Start of Data supplied

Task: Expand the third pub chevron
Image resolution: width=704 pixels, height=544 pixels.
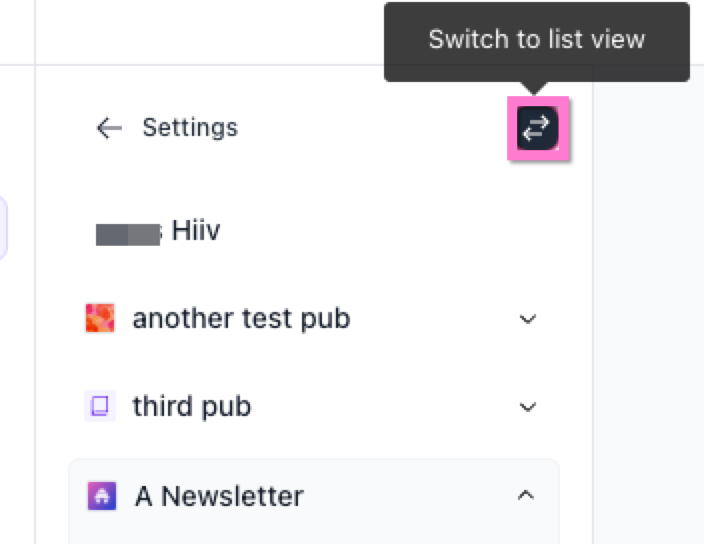Action: [528, 407]
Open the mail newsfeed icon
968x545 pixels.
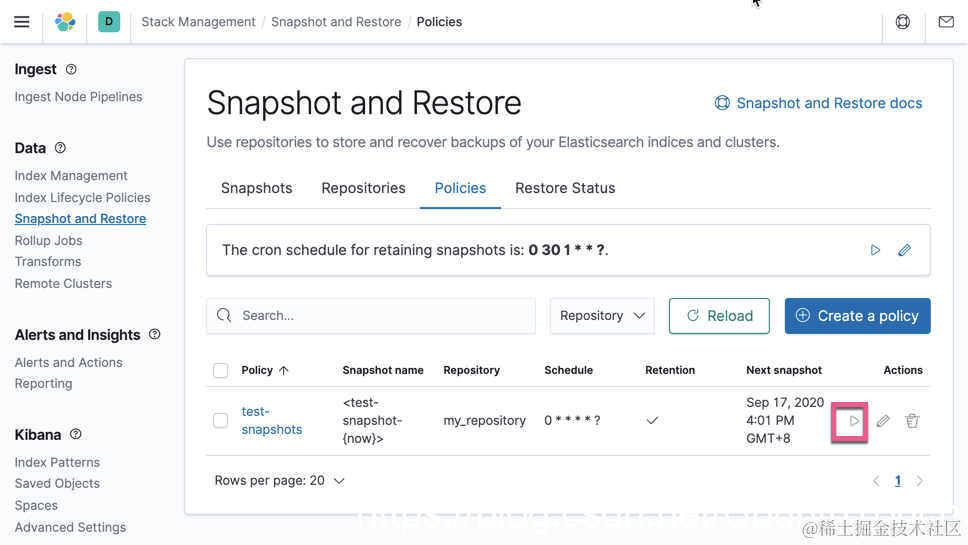946,21
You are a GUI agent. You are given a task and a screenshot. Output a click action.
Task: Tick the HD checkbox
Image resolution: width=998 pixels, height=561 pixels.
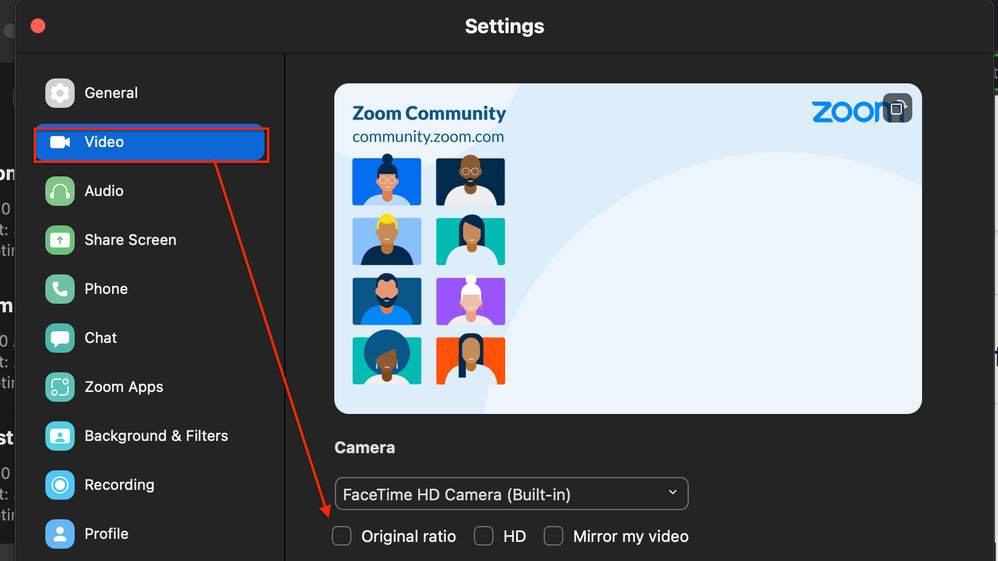pos(484,536)
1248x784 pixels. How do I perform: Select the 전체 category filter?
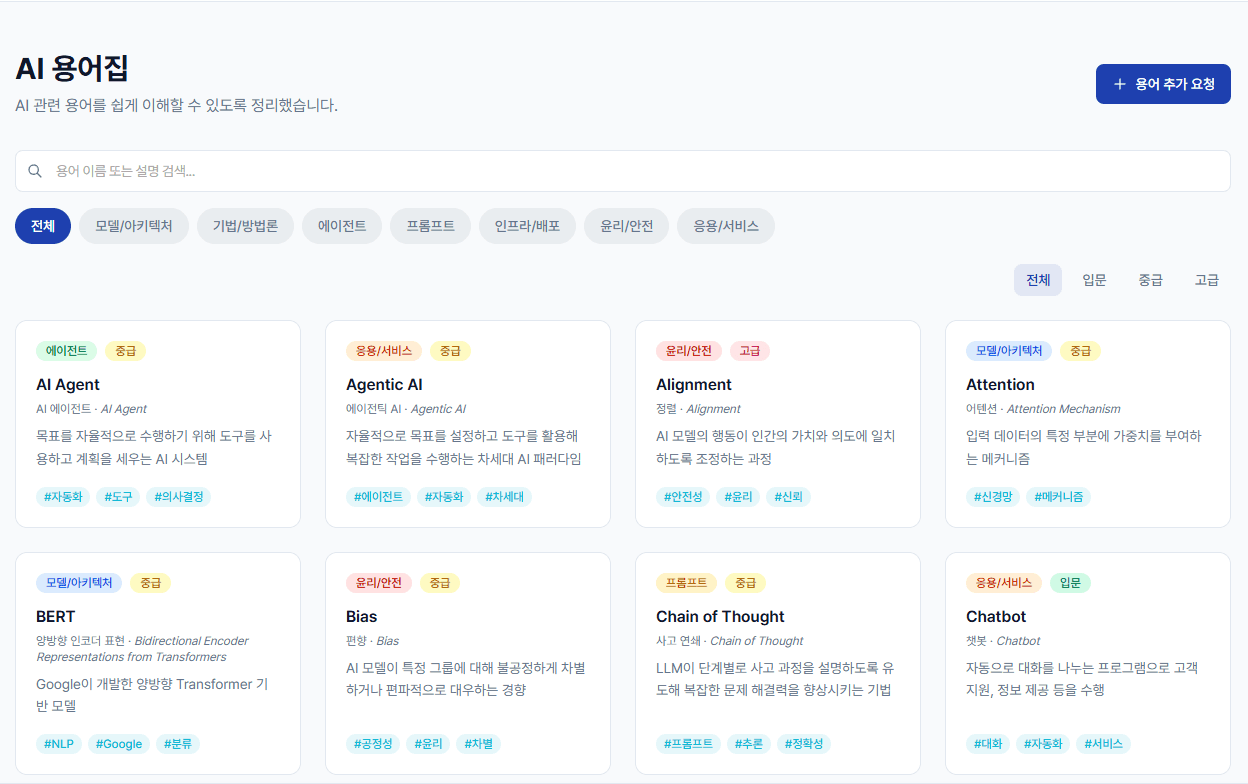(43, 226)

End of Data supplied

After removing each picture, print the entries above exactly as they were.

Task: Expand the third pub chevron
Image resolution: width=704 pixels, height=544 pixels.
Action: [528, 407]
Open the mail newsfeed icon
968x545 pixels.
946,21
You are a GUI agent. You are given a task and a screenshot. Output a click action.
Task: Tick the HD checkbox
Image resolution: width=998 pixels, height=561 pixels.
pos(484,536)
1248x784 pixels. How do I perform: Select the 전체 category filter?
(43, 226)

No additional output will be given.